## TEXTO DE ORIGEM
* * *
A Fifa tem como argumento um documento assinado em 2007 pelo então presidente Luiz Inácio Lula da Silva - assim que o Brasil assegurou o direito de segurar a Copa. Neste documento - batizado de "Garantias Governamentais", o governo se comprometia a atender as exigências da Fifa em 11 tópicos. Entre eles, o compromisso de que não impediria o comércio dentro dos estádios de comidas e bebidas, incluindo as alcoólicas. Em janeiro, o próprio ministro Aldo Rebelo confirmou que o assunto estava encaminhado.
- O tema da bebida não foi tratado na reunião, porque é um assunto já resolvido no Congresso. O governo enviou a Lei Geral tendo como base os 11 compromissos assumidos pelo governo Lula. Esse assunto ja está encaminhado pelo governo federal. Quando enviamos a Lei, o governo não enviou nenhuma proibição - afirmou Aldo na coletiva desta quinta.
Os próximos dias prometem ser decisivos nesse aspecto, mas os dois adiamentos da última semana geraram o ataque de Valcke, uma vez que a Fifa esperava que a lei fosse aprovada em fevereiro. Na terça-feira, em Brasília, a Lei Geral deve finalmente ser votada na Câmara dos Deputados. Na última semana, os parlamentares votaram o chamado texto-base do relatório, ou seja, a maior parte do texto proposto pelo parlamentar em substituição à proposta original do Executivo. Os pontos mais polêmicos, no entanto, como venda de bebidas alcoólicas, acabaram sendo adiados para terça, o que, aparentemente, tirou a Fifa do sério.
Em janeiro, durante a primeira das visitas bimestrais às cidades-sede que a Fifa pretende fazer em 2012, Jérôme Valcke já havia cobrado agilidade na aprovação da lei. Entre outras coisas, disse que a entidade já havia "cedido demais" e que "estava na hora de o bebê nascer". Na ocasião, em um encontro em Brasília, o ministro Aldo Rebelo adotou um discurso conciliador e fez coro a Valcke, dando a entender que o governo faria de tudo para aprovar a lei até o final de fevereiro - o que não aconteceu. Mas o tom de cooperação com a entidade permaneceu até a última sexta-feira, quando Valcke chegou a dizer que o Brasil merecia um "kick up in the backside", expressão que pode ser traduzida aproximadamente como um "chute no traseiro".
O imbróglio entre e governo e Fifa fez com que o presidente da CBF e do Comitê Organizador Local (COL), Ricardo Teixeira, tentasse colocar panos quentes. O dirigente que, desde que reassumiu o cargo em fevereiro, após licença médica, não havia falado publicamente, divulgou uma nota oficial no site da entidade. No comunicado, disse entender as "legítimas" e "naturais" preocupações da Fifa. Mas reiterou a confiança no sucesso do Mundial no Brasil.
* * *
## Registros armazenados
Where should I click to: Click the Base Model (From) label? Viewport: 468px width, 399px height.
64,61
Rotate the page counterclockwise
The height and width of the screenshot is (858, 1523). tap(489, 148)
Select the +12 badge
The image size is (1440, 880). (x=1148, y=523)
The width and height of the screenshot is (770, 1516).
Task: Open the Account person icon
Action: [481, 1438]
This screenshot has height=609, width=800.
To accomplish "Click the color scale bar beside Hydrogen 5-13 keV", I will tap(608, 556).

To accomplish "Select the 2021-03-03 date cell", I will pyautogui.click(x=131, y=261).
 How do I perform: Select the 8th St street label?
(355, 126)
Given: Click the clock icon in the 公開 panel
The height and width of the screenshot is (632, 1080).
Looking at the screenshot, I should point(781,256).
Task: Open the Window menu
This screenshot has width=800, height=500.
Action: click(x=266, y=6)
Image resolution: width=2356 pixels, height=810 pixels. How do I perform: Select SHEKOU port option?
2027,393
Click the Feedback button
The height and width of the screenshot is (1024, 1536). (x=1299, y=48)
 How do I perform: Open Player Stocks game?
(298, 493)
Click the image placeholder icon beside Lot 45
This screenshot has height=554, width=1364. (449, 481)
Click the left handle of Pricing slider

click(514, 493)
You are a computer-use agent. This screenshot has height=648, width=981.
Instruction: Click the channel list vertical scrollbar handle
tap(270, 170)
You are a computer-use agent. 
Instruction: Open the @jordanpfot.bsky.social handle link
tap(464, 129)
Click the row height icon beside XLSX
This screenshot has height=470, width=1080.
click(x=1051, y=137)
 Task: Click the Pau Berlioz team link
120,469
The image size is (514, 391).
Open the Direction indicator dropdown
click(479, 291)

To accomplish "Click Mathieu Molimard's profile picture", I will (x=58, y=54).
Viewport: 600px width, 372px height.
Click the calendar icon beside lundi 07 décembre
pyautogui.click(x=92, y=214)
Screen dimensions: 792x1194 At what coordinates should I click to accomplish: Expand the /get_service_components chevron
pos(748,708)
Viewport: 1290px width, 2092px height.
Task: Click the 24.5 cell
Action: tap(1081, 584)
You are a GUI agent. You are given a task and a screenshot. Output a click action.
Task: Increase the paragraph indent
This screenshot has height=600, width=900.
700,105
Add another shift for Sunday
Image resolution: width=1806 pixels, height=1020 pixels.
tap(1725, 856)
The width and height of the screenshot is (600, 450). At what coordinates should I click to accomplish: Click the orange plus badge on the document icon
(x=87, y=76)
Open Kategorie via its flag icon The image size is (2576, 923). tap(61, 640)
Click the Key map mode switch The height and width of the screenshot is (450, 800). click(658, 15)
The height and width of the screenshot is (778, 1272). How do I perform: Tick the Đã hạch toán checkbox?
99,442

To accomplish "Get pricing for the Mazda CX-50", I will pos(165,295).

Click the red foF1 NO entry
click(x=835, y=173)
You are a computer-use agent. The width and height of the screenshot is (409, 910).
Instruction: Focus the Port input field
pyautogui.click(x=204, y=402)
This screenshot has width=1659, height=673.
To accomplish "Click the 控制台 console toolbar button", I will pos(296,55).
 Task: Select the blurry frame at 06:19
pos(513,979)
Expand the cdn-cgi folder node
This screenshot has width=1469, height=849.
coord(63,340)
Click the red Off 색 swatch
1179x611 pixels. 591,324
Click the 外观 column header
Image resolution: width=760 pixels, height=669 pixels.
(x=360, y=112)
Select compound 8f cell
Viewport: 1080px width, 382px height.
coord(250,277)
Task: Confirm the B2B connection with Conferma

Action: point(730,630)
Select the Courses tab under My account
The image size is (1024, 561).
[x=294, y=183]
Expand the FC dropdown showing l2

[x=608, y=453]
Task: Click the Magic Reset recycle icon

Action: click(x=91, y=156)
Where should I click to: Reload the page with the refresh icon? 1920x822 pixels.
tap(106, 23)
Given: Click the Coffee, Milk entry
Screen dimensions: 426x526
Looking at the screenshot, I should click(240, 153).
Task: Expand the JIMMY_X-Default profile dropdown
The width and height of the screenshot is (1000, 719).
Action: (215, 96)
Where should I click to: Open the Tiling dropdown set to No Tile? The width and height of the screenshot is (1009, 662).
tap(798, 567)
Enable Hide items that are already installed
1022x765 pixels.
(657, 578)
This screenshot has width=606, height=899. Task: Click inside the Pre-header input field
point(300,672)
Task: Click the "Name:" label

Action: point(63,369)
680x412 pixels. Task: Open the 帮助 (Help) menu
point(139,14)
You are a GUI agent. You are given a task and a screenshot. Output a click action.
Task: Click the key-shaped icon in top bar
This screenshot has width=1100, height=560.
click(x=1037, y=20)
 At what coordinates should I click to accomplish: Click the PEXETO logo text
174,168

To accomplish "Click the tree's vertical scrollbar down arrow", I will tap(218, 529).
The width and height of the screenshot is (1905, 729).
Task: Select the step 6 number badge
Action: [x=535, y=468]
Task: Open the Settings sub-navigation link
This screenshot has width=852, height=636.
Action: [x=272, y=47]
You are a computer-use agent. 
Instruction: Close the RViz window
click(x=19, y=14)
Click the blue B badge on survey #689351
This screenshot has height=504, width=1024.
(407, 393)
* * *
## INSTRUÇÕES DA TAREFA
Liste todas as pessoas citadas pelo nome no texto sobre a Fifa e a Lei Geral da Copa. Os dados não têm relação com o texto.

## EXERCÍCIO RESOLVIDO
- Luiz Inácio Lula da Silva
- Aldo Rebelo
- Jérôme Valcke
- Ricardo Teixeira